Count every line below that holds the word "computer", and give the number with no other words.

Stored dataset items
►
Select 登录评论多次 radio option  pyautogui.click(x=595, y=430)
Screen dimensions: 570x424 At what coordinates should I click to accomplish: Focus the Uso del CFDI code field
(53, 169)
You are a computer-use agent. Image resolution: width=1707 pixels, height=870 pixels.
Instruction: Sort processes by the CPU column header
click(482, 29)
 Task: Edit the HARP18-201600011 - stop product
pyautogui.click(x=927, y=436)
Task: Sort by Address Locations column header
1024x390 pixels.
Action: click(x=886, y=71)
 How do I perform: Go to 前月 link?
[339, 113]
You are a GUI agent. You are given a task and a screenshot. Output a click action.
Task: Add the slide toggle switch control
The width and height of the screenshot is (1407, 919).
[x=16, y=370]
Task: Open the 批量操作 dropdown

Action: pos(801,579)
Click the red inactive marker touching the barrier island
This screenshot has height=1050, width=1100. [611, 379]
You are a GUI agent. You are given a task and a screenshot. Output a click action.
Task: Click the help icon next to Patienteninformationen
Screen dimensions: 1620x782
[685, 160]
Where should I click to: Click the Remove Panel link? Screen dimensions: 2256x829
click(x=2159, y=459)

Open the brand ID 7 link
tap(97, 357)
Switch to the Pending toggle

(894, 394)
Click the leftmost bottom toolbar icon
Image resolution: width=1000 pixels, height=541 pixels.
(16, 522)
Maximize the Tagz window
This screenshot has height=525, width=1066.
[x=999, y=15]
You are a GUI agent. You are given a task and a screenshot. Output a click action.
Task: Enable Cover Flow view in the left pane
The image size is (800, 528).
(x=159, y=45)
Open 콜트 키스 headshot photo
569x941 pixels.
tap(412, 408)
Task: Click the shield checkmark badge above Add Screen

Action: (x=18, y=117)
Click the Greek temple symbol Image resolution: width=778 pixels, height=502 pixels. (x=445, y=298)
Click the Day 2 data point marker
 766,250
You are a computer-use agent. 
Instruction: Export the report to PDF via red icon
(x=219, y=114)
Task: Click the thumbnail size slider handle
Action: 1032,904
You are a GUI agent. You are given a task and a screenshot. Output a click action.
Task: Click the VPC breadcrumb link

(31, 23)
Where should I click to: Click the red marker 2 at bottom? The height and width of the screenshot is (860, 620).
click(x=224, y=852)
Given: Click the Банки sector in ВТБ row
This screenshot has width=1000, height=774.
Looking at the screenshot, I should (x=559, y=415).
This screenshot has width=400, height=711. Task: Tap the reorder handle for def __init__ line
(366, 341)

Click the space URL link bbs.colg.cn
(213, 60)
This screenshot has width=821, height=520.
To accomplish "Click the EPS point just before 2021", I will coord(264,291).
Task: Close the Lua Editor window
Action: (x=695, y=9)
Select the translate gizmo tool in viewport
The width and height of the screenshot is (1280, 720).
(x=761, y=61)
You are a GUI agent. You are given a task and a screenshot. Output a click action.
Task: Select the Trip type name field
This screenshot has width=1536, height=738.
◄
▶ _Solution_: 2